> TASK OBJECTIVE: All lines from the one holding "The image size is (1366, 768)." down to the last line of the entries are to be reproduced exactly, with no other lines.
-- MATERIAL PROVIDED follows --
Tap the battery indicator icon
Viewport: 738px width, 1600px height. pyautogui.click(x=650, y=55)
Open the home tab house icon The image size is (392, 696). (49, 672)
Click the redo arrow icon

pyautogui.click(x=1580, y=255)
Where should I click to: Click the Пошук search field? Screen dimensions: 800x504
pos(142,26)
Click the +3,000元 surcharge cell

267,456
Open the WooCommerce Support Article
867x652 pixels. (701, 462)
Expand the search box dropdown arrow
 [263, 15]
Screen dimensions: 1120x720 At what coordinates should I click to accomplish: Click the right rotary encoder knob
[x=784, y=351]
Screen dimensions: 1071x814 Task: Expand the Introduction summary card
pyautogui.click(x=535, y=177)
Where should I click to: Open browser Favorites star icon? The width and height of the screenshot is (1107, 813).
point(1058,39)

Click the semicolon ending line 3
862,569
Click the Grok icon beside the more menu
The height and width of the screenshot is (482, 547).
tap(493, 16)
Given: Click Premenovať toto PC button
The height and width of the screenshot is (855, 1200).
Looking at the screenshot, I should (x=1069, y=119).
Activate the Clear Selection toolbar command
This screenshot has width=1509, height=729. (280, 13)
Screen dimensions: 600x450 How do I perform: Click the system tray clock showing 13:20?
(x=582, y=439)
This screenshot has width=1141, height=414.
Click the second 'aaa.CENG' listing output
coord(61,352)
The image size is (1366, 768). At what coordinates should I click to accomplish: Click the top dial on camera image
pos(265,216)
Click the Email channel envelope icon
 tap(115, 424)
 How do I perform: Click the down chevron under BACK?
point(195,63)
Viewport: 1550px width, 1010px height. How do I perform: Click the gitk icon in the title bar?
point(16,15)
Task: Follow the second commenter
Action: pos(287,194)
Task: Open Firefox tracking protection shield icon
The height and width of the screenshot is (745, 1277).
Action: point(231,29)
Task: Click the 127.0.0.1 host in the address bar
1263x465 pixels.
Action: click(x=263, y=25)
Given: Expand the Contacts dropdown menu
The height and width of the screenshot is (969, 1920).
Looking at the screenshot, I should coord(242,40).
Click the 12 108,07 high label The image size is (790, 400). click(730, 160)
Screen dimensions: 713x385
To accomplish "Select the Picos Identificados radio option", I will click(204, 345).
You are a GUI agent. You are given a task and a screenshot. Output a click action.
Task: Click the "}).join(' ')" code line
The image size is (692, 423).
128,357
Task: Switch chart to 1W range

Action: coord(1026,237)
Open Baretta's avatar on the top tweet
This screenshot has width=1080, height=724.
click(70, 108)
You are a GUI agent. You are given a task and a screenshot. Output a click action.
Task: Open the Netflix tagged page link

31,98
-- MATERIAL PROVIDED concluded --
> EXERCISE OUTPUT:
The image size is (1366, 768). At what coordinates should I click to accomplish: Click the top dial on camera image
pos(265,216)
Click the Email channel envelope icon
 tap(115, 424)
 How do I perform: Click the down chevron under BACK?
point(195,63)
Viewport: 1550px width, 1010px height. How do I perform: Click the gitk icon in the title bar?
point(16,15)
Task: Follow the second commenter
Action: pos(287,194)
Task: Open Firefox tracking protection shield icon
The height and width of the screenshot is (745, 1277).
Action: point(231,29)
Task: Click the 127.0.0.1 host in the address bar
1263x465 pixels.
Action: click(x=263, y=25)
Given: Expand the Contacts dropdown menu
The height and width of the screenshot is (969, 1920).
Looking at the screenshot, I should coord(242,40).
Click the 12 108,07 high label The image size is (790, 400). click(730, 160)
Screen dimensions: 713x385
To accomplish "Select the Picos Identificados radio option", I will click(204, 345).
You are a GUI agent. You are given a task and a screenshot. Output a click action.
Task: Click the "}).join(' ')" code line
The image size is (692, 423).
128,357
Task: Switch chart to 1W range

Action: coord(1026,237)
Open Baretta's avatar on the top tweet
This screenshot has width=1080, height=724.
click(70, 108)
You are a GUI agent. You are given a task and a screenshot. Output a click action.
Task: Open the Netflix tagged page link

31,98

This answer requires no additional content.